▶ **ACTION ITEM**
Only certain lines below are wanted: those starting at the line containing "eCommerce Keynote Speaker (170, 2468)" and ending at the line containing "PRIVACY (265, 2549)", both included, each retyped exactly.

▶ **THE DATA**
* * *

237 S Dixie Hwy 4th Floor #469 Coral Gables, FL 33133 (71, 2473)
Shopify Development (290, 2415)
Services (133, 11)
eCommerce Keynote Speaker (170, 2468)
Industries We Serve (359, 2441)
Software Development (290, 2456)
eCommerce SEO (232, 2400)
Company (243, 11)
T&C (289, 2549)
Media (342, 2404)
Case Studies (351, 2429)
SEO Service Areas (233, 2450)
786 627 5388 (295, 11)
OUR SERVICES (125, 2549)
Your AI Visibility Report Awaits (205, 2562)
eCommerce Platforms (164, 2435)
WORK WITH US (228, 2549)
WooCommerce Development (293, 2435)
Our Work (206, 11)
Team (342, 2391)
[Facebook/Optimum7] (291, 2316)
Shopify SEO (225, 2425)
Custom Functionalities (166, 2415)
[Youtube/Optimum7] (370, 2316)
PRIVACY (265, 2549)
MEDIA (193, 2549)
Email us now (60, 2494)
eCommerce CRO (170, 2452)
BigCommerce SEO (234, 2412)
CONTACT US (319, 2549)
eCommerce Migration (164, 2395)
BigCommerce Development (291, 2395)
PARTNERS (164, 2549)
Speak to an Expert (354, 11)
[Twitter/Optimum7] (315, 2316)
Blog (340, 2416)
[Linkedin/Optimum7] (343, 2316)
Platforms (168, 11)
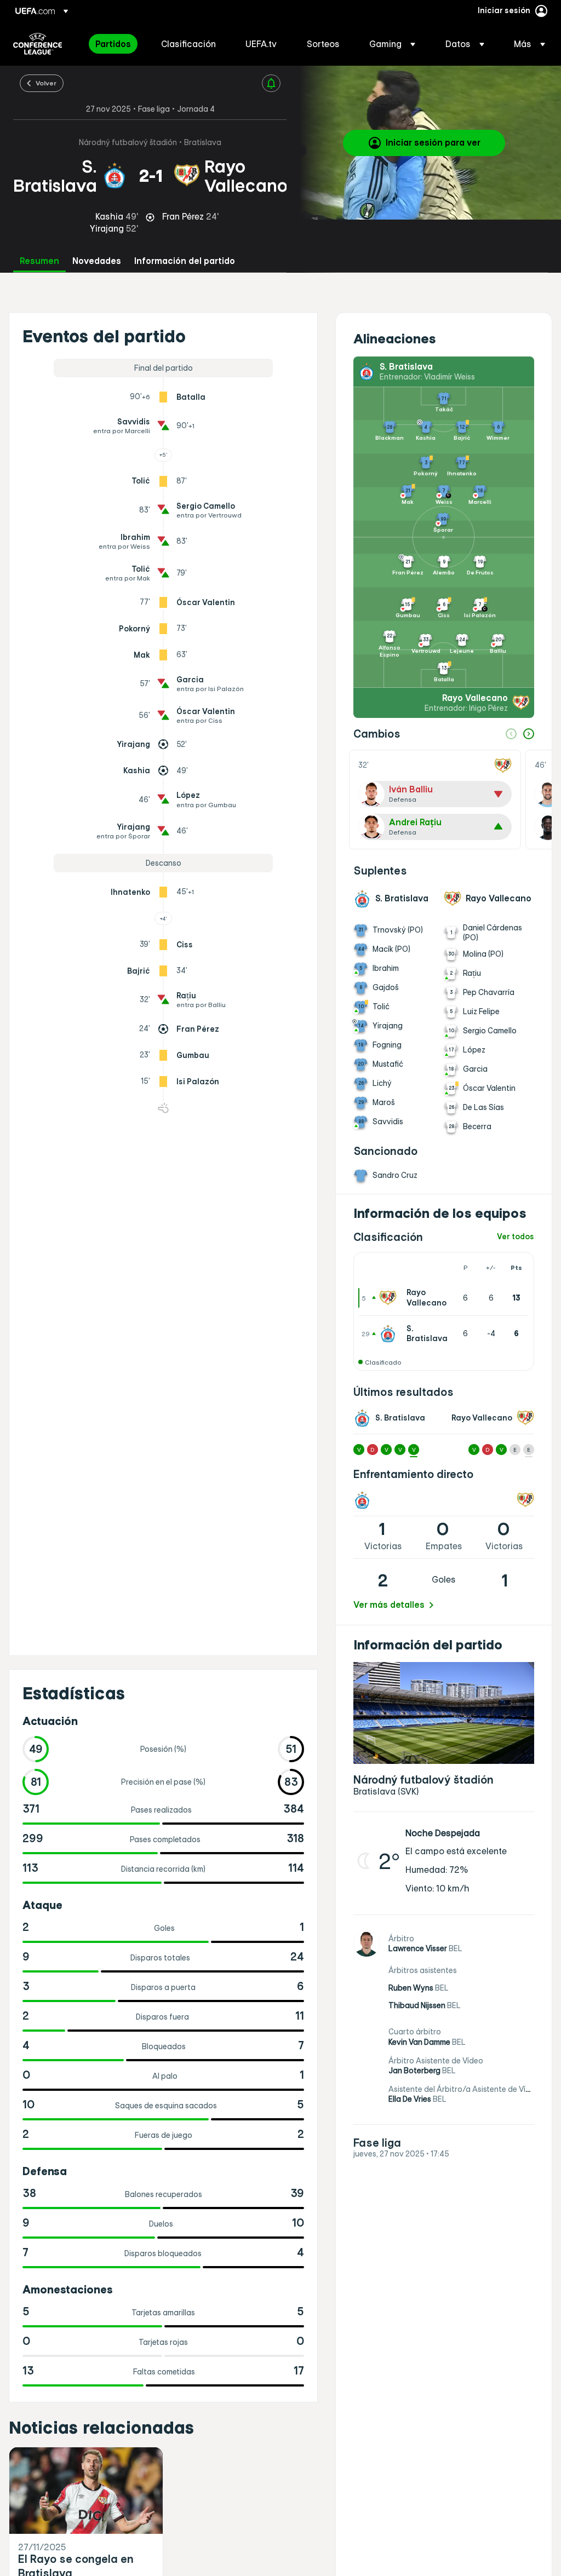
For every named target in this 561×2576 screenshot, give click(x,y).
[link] (113, 43)
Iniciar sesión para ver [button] (433, 142)
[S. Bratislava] (390, 1333)
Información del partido (184, 261)
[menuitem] (114, 43)
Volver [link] (46, 83)
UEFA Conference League (37, 44)
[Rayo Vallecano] (390, 1298)
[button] (392, 43)
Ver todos (515, 1237)
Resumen (39, 261)
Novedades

* * *

▶ **ANSWER BOX**
eCommerce Keynote Speaker (170, 2468)
Industries We Serve (359, 2441)
Software Development (290, 2456)
eCommerce SEO (232, 2400)
Company (243, 11)
T&C (289, 2549)
Media (342, 2404)
Case Studies (351, 2429)
SEO Service Areas (233, 2450)
786 627 5388 (295, 11)
OUR SERVICES (125, 2549)
Your AI Visibility Report Awaits (205, 2562)
eCommerce Platforms (164, 2435)
WORK WITH US (228, 2549)
WooCommerce Development (293, 2435)
Our Work (206, 11)
Team (342, 2391)
[Facebook/Optimum7] (291, 2316)
Shopify SEO (225, 2425)
Custom Functionalities (166, 2415)
[Youtube/Optimum7] (370, 2316)
PRIVACY (265, 2549)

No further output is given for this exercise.